» EXCERPT TO READ
____________________
FAQ Batch Scheduler

Frequently Asked Questions – batch scheduling system

Preparing Jobs

The batch scheduler needs to know some minimal properties of a job to decide which nodes it should be started on.

If for example you would not specify --mem-per-cpu=, a task requiring very large main memory might be scheduled to a node with too little RAM and would thus crash.

To put it another way: with the resource requirements of all user jobs, the scheduler needs to play kind of “multidimensional tetris”. At least along the dimensions runtime, memory size and no. of CPU cores, the scheduler places your jobs as efficiently and as gap-free as possible into the cluster. (In the background, many more parameters are used.)

These three properties of a job are thus the bare minimum to give the scheduler something to schedule with.

Yes, that is possible with the parameter “--test-only” for “sbatch”:

sbatch --test-only submit_tests
[E] sbatch: Job 12…78 to start at yyyy-mm-ddThh:mm:ss using XX processors on nodes mpsc[000y-000z] in partition PPPP

If you get back this kind of message, Slurm would accept this job script, and would run the job most likely at the given time (estimated!).

While apparently classified as an error (“[E] …”), the output given above is no real one.

In case you forgot to specify a required parameter, the output would instead look like:

[E] Missing runlimit specification – Use --time=<[hh:]mm>

If sbatch <jobscript> complains about missing (mandatory) parameters, even though all these seem to be defined using

#SBATCH …

pragmas, this may be caused by Windows linefeeds , which will not considered to be valid on UNIX/Linux.
____________________
» GIVEN EXERCISE 1
In the listing below, turn the lines into a numbered list, starting with the line containing "Given: Switch to the Домен settings tab" and going on through the line containing "pyautogui.click(x=12, y=17)", and skip any blank lines.

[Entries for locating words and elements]
____________________
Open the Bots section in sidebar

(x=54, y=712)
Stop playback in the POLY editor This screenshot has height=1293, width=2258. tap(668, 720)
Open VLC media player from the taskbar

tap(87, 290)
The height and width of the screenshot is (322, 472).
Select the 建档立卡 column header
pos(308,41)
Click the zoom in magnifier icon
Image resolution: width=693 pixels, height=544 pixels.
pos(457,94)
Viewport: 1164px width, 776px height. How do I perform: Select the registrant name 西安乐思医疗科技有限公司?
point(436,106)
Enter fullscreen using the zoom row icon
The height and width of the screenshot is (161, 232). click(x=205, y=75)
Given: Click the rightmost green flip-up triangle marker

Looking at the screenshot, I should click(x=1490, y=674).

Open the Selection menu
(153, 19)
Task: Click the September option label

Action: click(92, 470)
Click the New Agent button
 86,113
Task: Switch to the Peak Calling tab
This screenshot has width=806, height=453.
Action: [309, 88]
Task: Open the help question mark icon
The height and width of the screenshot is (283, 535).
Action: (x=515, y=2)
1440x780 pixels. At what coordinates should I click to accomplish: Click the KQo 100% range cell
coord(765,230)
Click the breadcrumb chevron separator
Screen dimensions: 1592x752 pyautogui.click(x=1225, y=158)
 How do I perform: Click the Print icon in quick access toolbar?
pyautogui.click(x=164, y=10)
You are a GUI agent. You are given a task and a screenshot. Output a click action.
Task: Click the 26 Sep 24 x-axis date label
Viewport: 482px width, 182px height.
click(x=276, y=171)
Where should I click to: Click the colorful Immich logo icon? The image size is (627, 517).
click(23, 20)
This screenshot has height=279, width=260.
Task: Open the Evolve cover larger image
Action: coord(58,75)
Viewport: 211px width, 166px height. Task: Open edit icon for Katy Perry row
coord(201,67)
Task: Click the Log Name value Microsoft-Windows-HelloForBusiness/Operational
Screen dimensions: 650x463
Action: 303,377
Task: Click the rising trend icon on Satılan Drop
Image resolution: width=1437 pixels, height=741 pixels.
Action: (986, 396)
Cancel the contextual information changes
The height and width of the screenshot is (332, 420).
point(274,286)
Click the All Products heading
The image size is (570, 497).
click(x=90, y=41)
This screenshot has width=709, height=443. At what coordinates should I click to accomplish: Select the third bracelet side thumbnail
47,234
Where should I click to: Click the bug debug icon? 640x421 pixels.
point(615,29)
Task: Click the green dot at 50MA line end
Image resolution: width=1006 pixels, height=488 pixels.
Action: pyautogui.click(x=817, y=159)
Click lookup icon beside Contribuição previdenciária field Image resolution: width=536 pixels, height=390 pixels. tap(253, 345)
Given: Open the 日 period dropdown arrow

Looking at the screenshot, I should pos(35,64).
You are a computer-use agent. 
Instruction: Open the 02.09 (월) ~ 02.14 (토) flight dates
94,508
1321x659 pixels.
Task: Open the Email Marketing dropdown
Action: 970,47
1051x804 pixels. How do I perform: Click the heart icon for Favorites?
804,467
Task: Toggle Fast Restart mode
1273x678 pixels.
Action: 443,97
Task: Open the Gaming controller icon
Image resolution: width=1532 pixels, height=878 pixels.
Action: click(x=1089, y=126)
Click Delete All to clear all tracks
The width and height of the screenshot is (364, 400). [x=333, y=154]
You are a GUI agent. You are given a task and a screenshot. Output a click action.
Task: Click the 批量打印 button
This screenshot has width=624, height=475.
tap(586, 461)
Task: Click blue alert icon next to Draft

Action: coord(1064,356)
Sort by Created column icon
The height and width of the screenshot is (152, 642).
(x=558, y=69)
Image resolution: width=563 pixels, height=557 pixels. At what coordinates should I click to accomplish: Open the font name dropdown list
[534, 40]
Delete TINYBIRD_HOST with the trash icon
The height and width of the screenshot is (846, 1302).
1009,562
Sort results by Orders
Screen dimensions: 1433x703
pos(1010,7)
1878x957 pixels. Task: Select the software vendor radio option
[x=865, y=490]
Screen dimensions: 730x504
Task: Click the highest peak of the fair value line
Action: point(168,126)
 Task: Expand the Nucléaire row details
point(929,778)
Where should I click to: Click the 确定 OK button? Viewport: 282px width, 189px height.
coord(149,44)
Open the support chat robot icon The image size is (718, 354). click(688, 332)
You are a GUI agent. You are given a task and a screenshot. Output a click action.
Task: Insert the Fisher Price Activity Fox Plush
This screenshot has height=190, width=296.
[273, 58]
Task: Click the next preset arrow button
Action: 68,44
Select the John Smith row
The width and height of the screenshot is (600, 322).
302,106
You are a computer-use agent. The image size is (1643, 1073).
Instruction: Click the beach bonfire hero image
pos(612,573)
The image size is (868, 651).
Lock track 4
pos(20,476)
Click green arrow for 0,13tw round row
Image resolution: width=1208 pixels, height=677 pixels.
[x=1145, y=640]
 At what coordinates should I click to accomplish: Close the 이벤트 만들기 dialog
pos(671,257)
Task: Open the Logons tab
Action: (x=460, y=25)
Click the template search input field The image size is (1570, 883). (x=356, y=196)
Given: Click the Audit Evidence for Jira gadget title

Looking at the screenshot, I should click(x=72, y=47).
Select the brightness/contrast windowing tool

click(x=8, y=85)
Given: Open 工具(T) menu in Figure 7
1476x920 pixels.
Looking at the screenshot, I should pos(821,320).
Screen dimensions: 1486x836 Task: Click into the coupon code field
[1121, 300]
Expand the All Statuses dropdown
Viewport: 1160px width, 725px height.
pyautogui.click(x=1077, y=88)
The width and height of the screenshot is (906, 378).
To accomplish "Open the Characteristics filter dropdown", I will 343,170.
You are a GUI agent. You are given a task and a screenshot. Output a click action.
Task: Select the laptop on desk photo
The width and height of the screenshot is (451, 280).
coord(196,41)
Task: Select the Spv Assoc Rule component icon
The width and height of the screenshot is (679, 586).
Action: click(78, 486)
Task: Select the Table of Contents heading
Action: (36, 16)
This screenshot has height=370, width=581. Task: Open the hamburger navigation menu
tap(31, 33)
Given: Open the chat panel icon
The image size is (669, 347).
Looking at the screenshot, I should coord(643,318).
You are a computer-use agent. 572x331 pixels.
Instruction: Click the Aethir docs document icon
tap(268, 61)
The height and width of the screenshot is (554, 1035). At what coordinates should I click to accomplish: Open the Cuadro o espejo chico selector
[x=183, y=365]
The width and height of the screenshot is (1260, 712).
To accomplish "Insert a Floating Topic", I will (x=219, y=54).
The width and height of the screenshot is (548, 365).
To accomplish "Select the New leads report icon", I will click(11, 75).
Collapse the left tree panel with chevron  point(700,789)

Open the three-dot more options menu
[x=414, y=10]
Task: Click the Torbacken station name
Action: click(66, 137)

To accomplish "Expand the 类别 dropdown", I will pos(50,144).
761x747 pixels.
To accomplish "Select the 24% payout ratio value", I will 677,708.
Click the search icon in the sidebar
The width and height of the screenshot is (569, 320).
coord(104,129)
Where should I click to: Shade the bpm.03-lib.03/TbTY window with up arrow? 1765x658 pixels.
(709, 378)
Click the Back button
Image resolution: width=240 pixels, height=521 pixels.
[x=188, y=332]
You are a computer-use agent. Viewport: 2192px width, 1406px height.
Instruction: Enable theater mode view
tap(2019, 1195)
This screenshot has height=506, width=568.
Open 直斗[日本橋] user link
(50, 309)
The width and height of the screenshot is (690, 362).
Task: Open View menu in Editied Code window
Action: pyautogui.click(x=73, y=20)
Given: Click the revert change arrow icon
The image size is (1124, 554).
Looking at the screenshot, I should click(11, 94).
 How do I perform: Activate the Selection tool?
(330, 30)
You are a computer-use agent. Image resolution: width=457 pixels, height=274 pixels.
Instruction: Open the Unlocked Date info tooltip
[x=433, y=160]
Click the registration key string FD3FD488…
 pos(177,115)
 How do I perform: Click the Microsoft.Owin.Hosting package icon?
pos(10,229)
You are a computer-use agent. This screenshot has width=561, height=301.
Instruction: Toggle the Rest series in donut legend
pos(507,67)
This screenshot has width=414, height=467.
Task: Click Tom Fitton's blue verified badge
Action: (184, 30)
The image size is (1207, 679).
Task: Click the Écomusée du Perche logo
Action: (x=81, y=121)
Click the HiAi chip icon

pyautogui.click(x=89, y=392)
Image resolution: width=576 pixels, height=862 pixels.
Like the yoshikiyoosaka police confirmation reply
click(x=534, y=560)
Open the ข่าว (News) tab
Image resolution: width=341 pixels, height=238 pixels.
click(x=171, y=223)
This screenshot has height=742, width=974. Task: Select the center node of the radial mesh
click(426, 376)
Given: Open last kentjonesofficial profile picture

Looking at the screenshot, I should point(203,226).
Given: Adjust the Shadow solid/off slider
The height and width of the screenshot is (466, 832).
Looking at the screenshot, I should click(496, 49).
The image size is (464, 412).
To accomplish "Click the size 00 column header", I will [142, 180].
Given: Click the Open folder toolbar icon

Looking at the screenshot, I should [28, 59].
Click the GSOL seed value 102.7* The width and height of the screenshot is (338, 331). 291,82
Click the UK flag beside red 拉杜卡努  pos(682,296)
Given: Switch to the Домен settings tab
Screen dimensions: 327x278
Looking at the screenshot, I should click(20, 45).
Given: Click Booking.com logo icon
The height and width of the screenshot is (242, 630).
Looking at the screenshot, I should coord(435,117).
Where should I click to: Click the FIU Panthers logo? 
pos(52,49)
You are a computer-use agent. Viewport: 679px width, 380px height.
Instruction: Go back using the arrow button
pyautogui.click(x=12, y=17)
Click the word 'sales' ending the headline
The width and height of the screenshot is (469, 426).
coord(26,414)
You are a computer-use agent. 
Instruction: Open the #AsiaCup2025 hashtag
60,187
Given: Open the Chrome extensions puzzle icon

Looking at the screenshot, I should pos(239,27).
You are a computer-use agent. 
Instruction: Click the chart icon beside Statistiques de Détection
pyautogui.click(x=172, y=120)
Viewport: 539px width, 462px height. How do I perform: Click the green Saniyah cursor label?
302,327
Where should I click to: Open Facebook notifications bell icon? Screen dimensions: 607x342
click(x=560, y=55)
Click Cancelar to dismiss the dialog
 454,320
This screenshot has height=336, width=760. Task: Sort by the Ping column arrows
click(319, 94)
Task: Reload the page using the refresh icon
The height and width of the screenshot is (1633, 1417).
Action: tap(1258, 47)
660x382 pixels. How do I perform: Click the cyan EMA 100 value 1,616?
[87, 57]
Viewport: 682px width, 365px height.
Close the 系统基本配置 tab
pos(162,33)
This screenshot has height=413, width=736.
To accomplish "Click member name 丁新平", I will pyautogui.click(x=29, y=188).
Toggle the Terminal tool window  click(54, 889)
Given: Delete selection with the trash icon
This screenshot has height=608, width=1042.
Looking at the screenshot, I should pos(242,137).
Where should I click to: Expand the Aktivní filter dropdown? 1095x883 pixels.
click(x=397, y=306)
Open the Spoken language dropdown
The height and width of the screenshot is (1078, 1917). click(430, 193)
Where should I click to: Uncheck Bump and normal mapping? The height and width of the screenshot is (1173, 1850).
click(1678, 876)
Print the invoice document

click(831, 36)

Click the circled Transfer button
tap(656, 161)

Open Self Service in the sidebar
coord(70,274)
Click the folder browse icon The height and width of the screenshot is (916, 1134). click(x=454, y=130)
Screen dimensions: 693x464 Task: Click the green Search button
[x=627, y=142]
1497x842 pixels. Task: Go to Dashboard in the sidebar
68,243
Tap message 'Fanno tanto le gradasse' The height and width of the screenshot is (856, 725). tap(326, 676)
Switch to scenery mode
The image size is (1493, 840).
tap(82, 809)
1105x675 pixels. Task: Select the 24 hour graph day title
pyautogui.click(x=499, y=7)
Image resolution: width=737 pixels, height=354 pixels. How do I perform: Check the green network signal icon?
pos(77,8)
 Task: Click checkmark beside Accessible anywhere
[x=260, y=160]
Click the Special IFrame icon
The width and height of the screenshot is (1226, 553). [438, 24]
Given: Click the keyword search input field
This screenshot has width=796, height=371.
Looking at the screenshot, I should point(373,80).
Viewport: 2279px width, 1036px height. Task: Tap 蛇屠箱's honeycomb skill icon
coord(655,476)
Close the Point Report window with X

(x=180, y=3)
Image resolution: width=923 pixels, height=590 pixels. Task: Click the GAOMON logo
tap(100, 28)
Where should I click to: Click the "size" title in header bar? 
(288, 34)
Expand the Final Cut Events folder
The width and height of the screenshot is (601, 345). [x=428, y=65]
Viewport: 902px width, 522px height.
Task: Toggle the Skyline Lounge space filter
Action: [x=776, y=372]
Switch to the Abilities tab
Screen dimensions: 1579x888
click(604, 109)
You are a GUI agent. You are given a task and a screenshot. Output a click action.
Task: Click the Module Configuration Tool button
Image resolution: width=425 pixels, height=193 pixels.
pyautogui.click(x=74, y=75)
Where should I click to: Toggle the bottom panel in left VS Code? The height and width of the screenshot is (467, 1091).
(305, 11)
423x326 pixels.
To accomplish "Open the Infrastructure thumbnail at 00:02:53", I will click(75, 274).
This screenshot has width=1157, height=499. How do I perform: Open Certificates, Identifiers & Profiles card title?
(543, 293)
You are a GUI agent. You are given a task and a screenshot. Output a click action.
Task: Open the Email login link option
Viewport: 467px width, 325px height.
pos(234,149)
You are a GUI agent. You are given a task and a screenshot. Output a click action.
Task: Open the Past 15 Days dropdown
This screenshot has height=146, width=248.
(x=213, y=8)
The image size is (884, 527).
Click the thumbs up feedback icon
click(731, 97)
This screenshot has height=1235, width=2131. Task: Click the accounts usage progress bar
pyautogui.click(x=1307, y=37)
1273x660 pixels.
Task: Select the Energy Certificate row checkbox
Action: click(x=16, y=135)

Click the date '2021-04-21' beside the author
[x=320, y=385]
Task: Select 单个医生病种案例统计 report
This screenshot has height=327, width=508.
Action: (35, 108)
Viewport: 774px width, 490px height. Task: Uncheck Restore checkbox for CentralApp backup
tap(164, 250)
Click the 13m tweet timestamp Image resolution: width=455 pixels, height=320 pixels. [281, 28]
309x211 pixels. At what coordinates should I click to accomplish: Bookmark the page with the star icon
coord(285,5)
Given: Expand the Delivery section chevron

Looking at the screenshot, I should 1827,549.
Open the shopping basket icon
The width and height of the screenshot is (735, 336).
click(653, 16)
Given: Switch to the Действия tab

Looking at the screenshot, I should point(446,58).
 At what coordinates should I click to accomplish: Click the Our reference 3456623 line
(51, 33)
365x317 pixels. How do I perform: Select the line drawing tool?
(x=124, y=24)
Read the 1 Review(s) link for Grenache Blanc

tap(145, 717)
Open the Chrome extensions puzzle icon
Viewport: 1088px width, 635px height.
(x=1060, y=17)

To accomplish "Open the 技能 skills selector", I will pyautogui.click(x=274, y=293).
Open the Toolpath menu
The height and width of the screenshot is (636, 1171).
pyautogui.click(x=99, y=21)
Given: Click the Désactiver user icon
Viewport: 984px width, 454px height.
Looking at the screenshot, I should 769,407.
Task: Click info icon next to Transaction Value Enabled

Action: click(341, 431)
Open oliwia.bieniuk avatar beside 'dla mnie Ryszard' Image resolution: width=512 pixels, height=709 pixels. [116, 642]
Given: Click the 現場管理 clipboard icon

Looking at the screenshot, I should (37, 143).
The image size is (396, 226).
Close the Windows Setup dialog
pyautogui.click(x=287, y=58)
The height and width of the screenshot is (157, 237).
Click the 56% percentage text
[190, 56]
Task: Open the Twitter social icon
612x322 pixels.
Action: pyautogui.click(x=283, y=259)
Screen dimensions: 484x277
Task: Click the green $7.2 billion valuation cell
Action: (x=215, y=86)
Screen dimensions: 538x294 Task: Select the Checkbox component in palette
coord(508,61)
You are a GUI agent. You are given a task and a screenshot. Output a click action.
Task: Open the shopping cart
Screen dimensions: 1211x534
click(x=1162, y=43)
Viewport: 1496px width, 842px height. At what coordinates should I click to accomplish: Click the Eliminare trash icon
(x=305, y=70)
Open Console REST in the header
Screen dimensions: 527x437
____________________
» GIVEN EXERCISE 2
Transcribe the batch scheduler FAQ above word for word, from start to finish.

» RESULT 1
1. Given: Switch to the Домен settings tab
2. Screen dimensions: 327x278
3. Looking at the screenshot, I should click(20, 45).
4. Given: Click Booking.com logo icon
5. The height and width of the screenshot is (242, 630).
6. Looking at the screenshot, I should coord(435,117).
7. Where should I click to: Click the FIU Panthers logo? 
8. pos(52,49)
9. You are a computer-use agent. Viewport: 679px width, 380px height.
10. Instruction: Go back using the arrow button
11. pyautogui.click(x=12, y=17)

» RESULT 2
FAQ Batch Scheduler

Frequently Asked Questions – batch scheduling system

Preparing Jobs

The batch scheduler needs to know some minimal properties of a job to decide which nodes it should be started on.

If for example you would not specify --mem-per-cpu=, a task requiring very large main memory might be scheduled to a node with too little RAM and would thus crash.

To put it another way: with the resource requirements of all user jobs, the scheduler needs to play kind of “multidimensional tetris”. At least along the dimensions runtime, memory size and no. of CPU cores, the scheduler places your jobs as efficiently and as gap-free as possible into the cluster. (In the background, many more parameters are used.)

These three properties of a job are thus the bare minimum to give the scheduler something to schedule with.

Yes, that is possible with the parameter “--test-only” for “sbatch”:

sbatch --test-only submit_tests
[E] sbatch: Job 12…78 to start at yyyy-mm-ddThh:mm:ss using XX processors on nodes mpsc[000y-000z] in partition PPPP

If you get back this kind of message, Slurm would accept this job script, and would run the job most likely at the given time (estimated!).

While apparently classified as an error (“[E] …”), the output given above is no real one.

In case you forgot to specify a required parameter, the output would instead look like:

[E] Missing runlimit specification – Use --time=<[hh:]mm>

If sbatch <jobscript> complains about missing (mandatory) parameters, even though all these seem to be defined using

#SBATCH …

pragmas, this may be caused by Windows linefeeds , which will not considered to be valid on UNIX/Linux.